MM. Wallace et Trimen ont aussi décrit plusieurs cas d’imitation également frappants, observés chez les lépidoptères, dans l’archipel malais ; et, en Afrique, chez des insectes appartenant à d’autres ordres. M. Wallace a observé aussi un cas de ce genre chez les oiseaux, mais nous n’en connaissons aucun chez les mammifères. La fréquence plus grande de ces imitations chez les insectes que chez les autres animaux est probablement une conséquence de leur petite taille ; les insectes ne peuvent se défendre, sauf toutefois ceux qui sont armés d’un aiguillon, et je ne crois pas que ces derniers copient jamais d’autres insectes, bien qu’ils soient eux-mêmes copiés très souvent par d’autres. Les insectes ne peuvent échapper par le vol aux plus grands animaux qui les poursuivent ; ils se trouvent donc réduits, comme tous les êtres faibles, à recourir à la ruse et à la dissimulation.
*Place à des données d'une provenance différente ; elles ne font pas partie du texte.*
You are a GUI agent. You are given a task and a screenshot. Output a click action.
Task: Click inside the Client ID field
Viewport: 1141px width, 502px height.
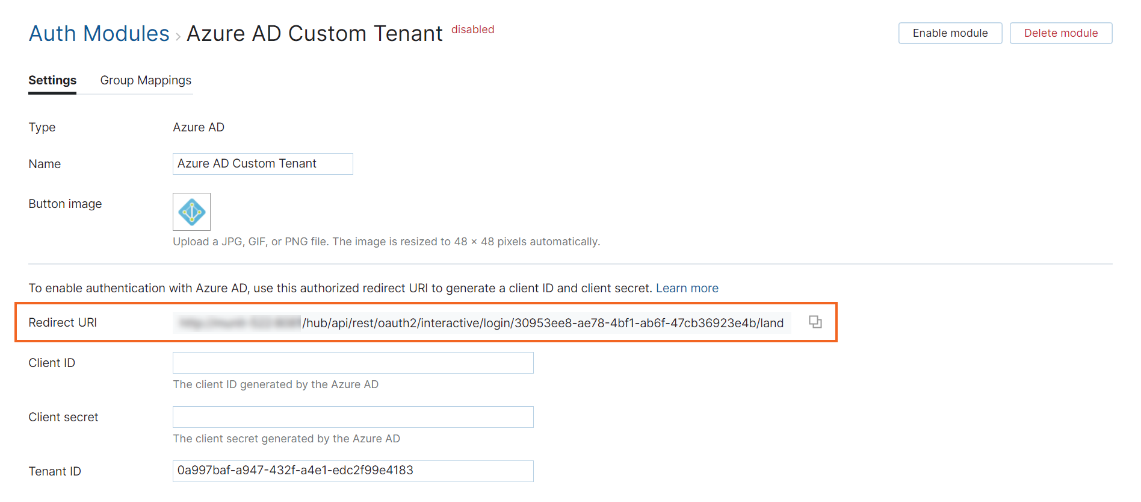click(x=353, y=362)
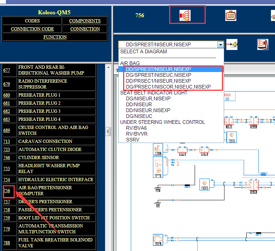Click CONNECTION CODE link

(x=32, y=29)
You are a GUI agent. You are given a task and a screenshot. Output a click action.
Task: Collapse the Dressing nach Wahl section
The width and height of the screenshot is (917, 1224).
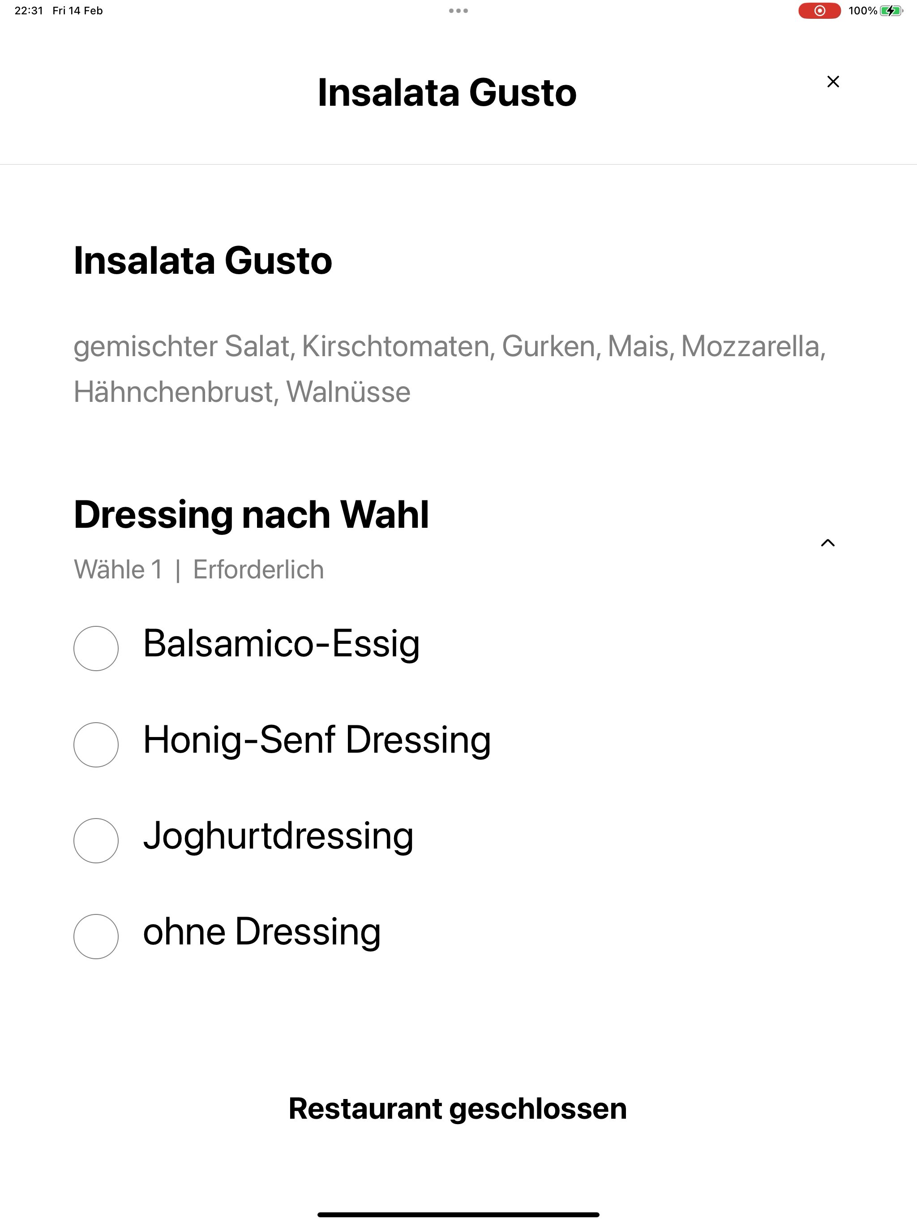point(827,543)
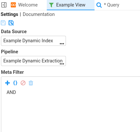Click the green funnel view icon
The width and height of the screenshot is (140, 132).
[x=51, y=5]
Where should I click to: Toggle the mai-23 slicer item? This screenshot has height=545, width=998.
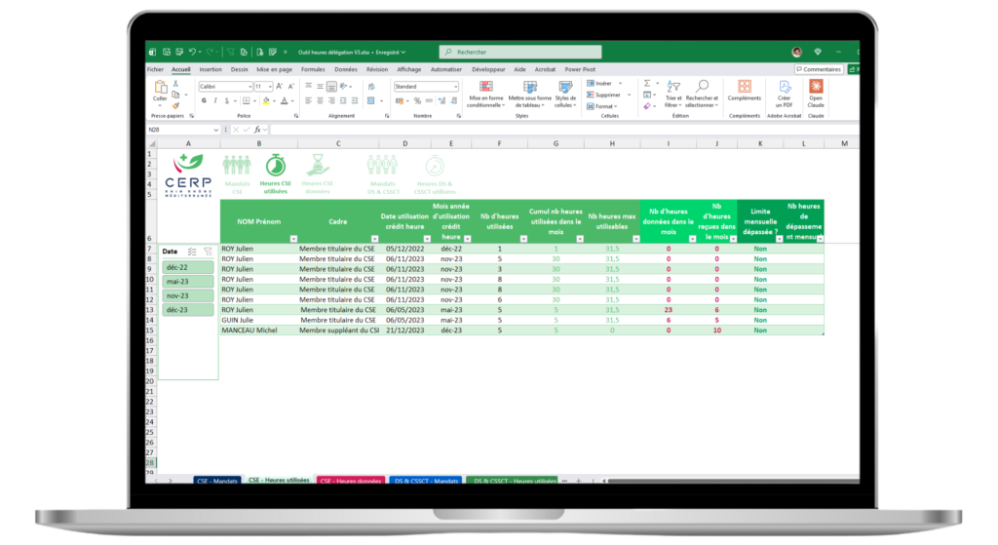[188, 282]
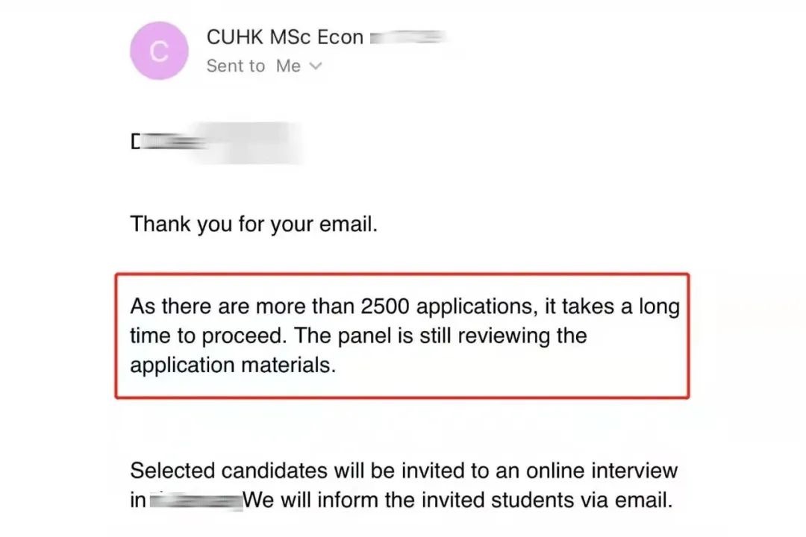Screen dimensions: 806x537
Task: Click the "Sent to" label
Action: tap(235, 66)
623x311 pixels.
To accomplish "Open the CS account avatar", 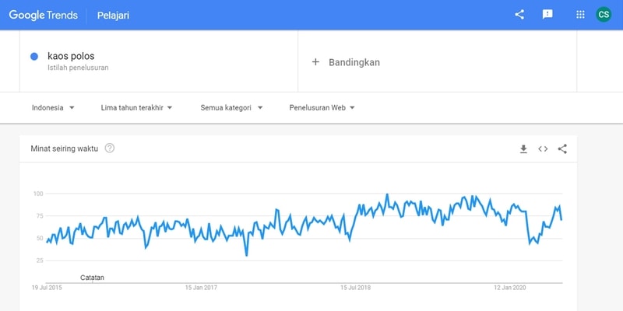I will pos(604,14).
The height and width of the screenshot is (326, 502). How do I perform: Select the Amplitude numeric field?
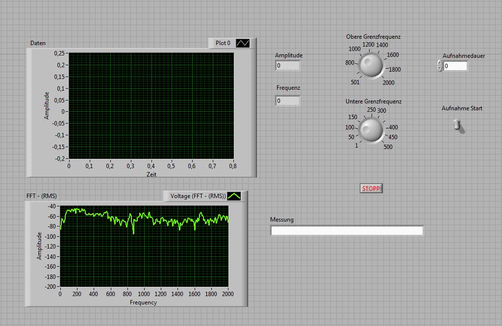[x=288, y=66]
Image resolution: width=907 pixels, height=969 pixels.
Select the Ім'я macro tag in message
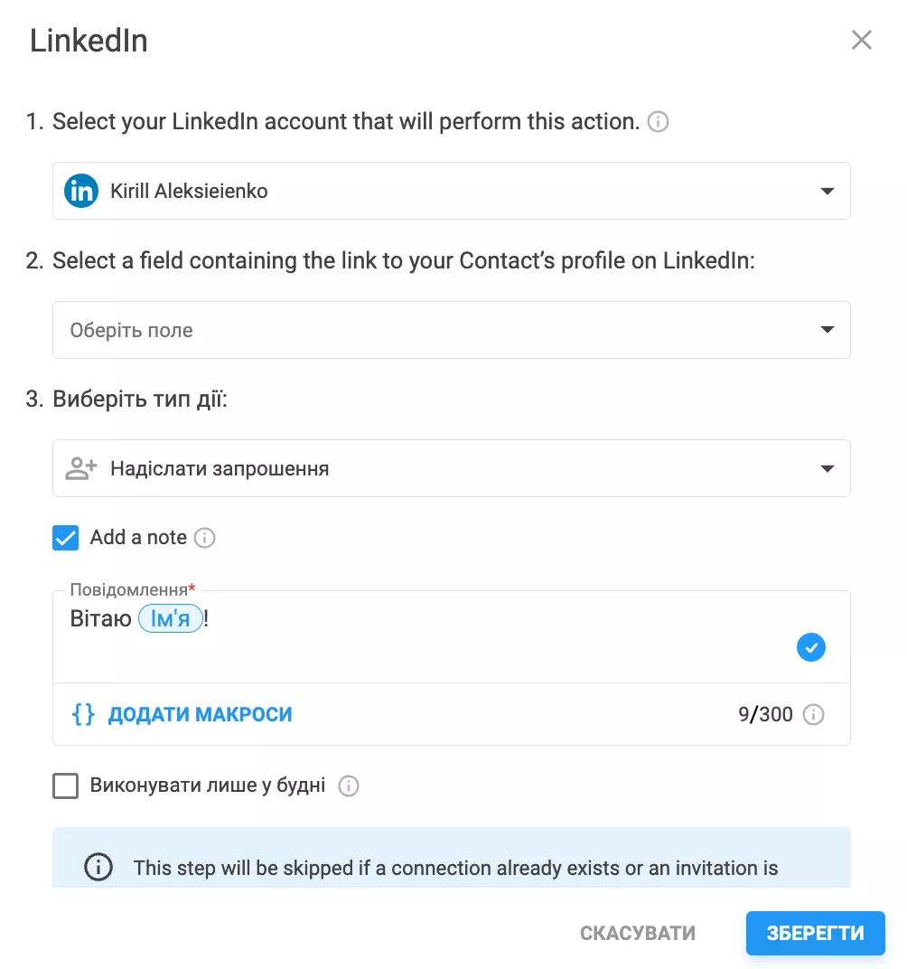pos(171,618)
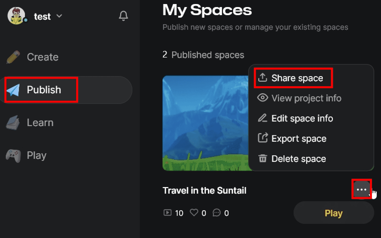Image resolution: width=381 pixels, height=238 pixels.
Task: Click the Travel in the Suntail title
Action: (205, 190)
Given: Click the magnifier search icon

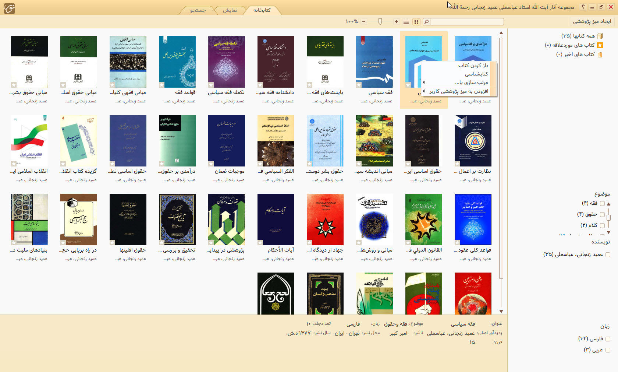Looking at the screenshot, I should [x=426, y=22].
Il est utile de faire observer que ces imitations n’ont jamais dû commencer entre des formes complètement dissemblables au point de vue de la couleur. Mais si l’on suppose que deux espèces se ressemblent déjà quelque peu, les raisons que nous venons d’indiquer expliquent aisément une ressemblance absolue entre ces deux espèces à condition que cette ressemblance soit avantageuse à l’une d’elles. Si, pour une cause quelconque, la forme copiée s’est ensuite graduellement modifiée, la forme copiste a dû entrer dans la même voie et se modifier aussi dans des proportions telles, qu’elle a dû revêtir un aspect et une coloration absolument différents de ceux des autres membres de la famille à laquelle elle appartient. Il y a, cependant, de ce chef une certaine difficulté, car il est nécessaire de supposer, dans quelques cas, que des individus appartenant à plusieurs groupes distincts ressemblaient, avant de s’être modifiés autant qu’ils le sont aujourd’hui, à des individus d’un autre groupe mieux protégé ; cette ressemblance accidentelle ayant servi de base à l’acquisition ultérieure d’une ressemblance parfaite.